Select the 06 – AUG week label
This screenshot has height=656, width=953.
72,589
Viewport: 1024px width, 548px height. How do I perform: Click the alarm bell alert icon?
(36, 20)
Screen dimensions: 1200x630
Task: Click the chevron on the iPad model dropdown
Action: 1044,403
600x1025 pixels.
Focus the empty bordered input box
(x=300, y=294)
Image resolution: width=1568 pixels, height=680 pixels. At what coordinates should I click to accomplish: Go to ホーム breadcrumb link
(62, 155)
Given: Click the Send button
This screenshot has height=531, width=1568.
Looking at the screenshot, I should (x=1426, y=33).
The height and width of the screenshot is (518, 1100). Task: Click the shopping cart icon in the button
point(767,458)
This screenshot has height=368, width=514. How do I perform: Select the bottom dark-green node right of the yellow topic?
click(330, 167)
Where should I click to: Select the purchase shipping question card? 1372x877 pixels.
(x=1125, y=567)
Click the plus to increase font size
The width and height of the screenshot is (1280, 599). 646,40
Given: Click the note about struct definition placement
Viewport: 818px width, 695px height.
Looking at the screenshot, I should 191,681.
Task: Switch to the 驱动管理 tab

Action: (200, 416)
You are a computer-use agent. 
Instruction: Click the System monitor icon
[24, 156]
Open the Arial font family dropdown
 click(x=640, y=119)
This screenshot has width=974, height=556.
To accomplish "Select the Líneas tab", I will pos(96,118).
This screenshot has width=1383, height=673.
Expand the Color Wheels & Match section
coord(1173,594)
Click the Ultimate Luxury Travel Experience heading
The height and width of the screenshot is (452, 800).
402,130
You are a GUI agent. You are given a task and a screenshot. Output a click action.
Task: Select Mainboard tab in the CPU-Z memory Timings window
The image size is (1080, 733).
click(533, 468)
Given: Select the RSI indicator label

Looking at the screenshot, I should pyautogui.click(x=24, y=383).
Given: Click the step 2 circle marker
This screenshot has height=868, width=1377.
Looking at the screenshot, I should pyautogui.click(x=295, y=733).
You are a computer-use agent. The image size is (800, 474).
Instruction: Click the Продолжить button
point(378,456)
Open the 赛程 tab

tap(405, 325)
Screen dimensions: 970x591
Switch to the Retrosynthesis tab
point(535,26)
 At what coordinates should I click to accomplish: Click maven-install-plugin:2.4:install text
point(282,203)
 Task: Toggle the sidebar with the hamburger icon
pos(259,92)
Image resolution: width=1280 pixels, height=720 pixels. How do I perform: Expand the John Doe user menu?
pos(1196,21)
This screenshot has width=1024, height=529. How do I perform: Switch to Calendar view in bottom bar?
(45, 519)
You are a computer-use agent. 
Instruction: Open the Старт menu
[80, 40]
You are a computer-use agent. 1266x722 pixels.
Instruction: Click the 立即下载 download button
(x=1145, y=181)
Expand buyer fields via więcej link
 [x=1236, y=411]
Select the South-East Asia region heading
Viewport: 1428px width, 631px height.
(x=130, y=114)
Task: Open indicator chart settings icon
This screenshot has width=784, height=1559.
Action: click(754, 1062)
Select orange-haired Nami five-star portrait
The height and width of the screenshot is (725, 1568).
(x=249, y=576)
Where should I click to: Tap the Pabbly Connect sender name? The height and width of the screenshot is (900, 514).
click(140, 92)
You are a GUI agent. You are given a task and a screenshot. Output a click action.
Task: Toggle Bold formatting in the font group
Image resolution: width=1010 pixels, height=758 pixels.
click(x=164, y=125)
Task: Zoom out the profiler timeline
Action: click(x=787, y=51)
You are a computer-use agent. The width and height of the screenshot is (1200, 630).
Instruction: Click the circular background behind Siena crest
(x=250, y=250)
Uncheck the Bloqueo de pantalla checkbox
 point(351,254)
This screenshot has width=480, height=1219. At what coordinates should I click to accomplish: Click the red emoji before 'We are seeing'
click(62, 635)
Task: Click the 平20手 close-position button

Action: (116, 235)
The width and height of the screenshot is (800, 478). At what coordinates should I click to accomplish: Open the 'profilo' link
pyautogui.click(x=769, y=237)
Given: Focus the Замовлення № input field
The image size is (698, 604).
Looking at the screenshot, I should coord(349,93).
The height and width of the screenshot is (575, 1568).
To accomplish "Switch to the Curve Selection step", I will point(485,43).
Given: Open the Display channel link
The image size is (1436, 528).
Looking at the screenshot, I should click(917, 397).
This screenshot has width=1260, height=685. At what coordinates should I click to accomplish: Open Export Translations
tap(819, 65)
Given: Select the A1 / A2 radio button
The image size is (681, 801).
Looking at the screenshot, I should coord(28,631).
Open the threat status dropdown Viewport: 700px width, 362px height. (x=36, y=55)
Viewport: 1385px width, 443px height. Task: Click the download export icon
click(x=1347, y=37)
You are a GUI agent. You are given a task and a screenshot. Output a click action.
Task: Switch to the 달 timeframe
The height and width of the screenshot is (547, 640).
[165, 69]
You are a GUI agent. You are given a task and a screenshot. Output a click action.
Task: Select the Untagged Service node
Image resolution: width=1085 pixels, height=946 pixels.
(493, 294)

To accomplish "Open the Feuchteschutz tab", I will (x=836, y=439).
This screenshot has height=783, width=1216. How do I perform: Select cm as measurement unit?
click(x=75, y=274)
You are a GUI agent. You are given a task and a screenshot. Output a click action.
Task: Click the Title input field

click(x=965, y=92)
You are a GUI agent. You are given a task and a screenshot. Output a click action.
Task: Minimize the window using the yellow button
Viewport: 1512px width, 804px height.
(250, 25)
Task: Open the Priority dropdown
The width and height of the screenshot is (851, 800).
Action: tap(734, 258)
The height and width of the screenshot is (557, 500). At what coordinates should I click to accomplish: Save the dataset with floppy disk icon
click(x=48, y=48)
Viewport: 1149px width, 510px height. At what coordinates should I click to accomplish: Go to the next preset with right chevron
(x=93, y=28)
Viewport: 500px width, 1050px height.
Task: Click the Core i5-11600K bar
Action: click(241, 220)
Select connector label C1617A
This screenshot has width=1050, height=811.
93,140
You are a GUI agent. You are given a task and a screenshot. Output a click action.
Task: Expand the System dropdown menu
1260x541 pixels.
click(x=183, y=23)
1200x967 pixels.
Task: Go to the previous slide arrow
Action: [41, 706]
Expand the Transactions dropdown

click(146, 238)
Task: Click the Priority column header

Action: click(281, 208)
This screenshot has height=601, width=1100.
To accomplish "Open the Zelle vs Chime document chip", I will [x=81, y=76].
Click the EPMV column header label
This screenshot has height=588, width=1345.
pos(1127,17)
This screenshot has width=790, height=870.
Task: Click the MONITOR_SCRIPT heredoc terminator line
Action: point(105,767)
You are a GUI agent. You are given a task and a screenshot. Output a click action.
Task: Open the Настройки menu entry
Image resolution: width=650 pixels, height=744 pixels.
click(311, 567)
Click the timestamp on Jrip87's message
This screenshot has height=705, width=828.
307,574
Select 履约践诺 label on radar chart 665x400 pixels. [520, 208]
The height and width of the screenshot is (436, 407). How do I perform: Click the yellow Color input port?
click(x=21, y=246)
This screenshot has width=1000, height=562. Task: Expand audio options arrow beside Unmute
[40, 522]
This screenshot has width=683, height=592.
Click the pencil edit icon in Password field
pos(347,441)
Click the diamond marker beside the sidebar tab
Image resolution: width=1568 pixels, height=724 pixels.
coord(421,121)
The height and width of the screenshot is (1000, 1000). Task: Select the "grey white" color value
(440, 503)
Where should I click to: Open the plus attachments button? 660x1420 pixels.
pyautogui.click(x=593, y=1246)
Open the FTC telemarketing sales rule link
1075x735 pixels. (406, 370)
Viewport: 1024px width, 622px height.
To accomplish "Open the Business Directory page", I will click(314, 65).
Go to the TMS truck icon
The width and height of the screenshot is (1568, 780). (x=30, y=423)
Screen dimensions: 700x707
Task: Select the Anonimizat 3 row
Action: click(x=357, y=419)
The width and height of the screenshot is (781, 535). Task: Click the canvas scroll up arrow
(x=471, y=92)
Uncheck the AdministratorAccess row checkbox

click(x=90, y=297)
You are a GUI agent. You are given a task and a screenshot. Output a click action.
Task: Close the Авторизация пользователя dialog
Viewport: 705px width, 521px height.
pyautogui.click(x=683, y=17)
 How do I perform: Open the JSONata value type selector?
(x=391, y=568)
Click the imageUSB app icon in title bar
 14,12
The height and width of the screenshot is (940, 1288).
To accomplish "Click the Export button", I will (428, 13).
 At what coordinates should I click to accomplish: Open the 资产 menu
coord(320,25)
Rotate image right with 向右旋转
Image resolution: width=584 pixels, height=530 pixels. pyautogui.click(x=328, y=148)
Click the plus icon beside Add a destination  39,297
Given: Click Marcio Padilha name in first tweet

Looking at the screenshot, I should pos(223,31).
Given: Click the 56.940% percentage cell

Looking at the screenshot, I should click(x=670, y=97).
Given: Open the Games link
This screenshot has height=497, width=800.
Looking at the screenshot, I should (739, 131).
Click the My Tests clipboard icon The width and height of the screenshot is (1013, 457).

━━━

* _Task requirements_:
What you give back should be only the lines of the records above, starting at the line with "Task: Click the 平20手 close-position button" and ending at the line with "Open the threat", restated word for word.

* _Answer to the problem_:
Task: Click the 平20手 close-position button

Action: (116, 235)
The width and height of the screenshot is (800, 478). At what coordinates should I click to accomplish: Open the 'profilo' link
pyautogui.click(x=769, y=237)
Given: Focus the Замовлення № input field
The image size is (698, 604).
Looking at the screenshot, I should coord(349,93).
The height and width of the screenshot is (575, 1568).
To accomplish "Switch to the Curve Selection step", I will point(485,43).
Given: Open the Display channel link
The image size is (1436, 528).
Looking at the screenshot, I should click(917, 397).
This screenshot has width=1260, height=685. At what coordinates should I click to accomplish: Open Export Translations
tap(819, 65)
Given: Select the A1 / A2 radio button
The image size is (681, 801).
Looking at the screenshot, I should coord(28,631).
Open the threat status dropdown Viewport: 700px width, 362px height. (x=36, y=55)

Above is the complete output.